Going Digital to Create Clothes for ‘Real People’
“All consumers want clothing with style and fit,” said Hwang, who joins WSU as an assistant professor this fall. “It’s important that future professionals learn to design for varied markets, such as plus sizes, seniors with body changes, children, and people with disabilities.”
Hwang, who worked as an apparel production manager in Los Angeles and interned at several New York fashion companies, including Polo Ralph Lauren, before turning to academics, challenges her students to solve problems through emerging and socially responsible technologies, such as 3-D body scans and 3-D virtual avatars.
“3-D avatars let students creatively explore and customize body shapes, sizes and movement that reflect their target consumers—instead of just focusing on slim, hourglass figures,” said Hwang.

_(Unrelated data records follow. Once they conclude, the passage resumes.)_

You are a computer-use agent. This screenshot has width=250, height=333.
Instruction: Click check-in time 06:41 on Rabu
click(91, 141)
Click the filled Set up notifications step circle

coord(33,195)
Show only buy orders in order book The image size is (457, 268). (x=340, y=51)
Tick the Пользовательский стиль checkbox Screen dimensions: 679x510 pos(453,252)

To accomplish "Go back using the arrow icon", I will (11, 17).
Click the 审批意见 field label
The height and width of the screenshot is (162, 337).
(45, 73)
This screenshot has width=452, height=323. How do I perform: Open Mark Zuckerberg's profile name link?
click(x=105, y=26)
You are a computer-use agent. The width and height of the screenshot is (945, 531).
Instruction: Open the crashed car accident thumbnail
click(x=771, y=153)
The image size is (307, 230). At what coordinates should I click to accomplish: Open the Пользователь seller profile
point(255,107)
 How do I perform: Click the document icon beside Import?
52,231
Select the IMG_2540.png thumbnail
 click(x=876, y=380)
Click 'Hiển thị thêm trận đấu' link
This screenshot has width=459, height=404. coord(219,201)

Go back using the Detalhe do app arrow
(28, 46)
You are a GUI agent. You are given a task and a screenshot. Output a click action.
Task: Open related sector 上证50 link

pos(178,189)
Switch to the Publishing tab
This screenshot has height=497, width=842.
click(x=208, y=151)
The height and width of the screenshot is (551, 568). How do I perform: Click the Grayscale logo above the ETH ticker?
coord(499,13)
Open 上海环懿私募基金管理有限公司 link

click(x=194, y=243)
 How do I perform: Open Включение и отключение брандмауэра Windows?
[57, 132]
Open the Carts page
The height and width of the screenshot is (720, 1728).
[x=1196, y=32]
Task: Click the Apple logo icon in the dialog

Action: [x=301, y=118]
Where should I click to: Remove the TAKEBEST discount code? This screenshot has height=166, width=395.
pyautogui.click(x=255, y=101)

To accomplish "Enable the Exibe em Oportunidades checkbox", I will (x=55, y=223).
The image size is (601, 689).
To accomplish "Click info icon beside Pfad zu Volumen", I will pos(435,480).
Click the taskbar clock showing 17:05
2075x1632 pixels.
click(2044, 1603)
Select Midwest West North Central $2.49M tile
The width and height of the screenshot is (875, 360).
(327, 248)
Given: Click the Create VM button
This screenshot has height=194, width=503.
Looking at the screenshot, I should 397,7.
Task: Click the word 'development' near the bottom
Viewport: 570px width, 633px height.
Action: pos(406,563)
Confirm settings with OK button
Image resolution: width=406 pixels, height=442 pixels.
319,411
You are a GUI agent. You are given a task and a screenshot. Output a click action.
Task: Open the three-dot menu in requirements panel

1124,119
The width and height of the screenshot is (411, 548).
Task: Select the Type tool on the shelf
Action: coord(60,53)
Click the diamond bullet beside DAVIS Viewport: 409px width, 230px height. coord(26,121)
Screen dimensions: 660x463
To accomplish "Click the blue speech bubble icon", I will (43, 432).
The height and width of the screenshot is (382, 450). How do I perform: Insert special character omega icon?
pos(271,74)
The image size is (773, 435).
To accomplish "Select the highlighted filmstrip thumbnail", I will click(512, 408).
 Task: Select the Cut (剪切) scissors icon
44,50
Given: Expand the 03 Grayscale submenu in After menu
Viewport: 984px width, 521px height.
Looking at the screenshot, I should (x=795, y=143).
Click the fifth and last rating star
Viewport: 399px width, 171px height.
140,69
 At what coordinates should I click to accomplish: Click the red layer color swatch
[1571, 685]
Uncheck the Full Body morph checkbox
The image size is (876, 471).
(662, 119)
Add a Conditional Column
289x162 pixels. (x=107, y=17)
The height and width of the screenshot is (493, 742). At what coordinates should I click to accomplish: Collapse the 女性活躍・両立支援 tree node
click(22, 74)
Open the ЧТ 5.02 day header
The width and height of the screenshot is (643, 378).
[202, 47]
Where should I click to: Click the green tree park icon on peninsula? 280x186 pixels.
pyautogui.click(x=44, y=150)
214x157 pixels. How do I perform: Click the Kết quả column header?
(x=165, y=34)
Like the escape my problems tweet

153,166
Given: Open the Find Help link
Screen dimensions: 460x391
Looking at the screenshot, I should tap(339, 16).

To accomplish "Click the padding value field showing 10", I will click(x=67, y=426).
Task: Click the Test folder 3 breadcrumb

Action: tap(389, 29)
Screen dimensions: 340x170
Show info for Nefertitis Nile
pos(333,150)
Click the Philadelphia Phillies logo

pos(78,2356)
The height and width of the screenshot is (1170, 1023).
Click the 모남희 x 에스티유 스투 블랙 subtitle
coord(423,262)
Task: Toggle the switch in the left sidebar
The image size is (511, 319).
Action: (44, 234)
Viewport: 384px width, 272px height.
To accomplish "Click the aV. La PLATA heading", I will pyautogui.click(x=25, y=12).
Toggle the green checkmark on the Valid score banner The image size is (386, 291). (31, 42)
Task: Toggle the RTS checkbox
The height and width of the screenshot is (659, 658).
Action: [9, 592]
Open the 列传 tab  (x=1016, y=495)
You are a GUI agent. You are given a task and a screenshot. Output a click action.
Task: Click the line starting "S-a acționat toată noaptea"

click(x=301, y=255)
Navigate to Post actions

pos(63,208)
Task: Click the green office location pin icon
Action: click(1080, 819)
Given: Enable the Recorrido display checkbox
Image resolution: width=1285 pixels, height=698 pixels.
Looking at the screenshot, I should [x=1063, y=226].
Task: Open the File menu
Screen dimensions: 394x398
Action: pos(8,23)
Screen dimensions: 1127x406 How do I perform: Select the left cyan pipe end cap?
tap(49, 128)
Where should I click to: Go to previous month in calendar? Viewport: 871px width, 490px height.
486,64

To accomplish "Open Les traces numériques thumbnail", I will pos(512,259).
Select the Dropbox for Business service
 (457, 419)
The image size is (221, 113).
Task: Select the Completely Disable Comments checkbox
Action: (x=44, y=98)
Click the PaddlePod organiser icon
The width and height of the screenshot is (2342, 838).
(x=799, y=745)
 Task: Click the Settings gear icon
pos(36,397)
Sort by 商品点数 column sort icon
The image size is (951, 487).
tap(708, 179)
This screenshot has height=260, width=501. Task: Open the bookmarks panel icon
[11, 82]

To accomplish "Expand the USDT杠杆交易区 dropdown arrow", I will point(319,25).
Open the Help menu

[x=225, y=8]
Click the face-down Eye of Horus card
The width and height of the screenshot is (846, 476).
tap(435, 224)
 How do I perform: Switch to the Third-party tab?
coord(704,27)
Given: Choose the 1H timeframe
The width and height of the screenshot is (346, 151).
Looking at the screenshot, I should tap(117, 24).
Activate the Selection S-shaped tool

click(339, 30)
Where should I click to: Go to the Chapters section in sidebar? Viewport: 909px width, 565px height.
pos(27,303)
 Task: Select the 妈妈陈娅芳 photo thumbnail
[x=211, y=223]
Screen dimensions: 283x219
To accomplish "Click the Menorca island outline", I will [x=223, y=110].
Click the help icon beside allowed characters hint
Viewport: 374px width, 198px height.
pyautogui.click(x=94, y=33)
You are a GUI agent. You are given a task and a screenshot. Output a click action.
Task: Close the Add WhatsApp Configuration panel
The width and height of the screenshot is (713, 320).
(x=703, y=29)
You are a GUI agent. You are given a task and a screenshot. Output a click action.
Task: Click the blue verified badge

Coming to WSU, one of her goals is to help students realize the importance of consumers as active participants in design.
“Customers’ needs and wants are what drive apparel design and product development,” she said.
In Hwang’s research, sustainability and technology overlap. She is developing smart solar- controlled clothing, mentoring students in creating solar-powered bookbags that can charge phones or tablets. Her students “upcycled” broken umbrellas to make new garments.
In 2017, AMDT will buy a digital textile printer—an ink-jet machine that prints colors and patterns onto fabric—and Hwang is excited by the possibilities. Students will benefit from creating textiles and prints from their own computer-created designs.
“Demonstrating skills in technology is important for tomorrow’s job market,” she said. “Digital printers give students more flexible, creative ways to design and solve problems.”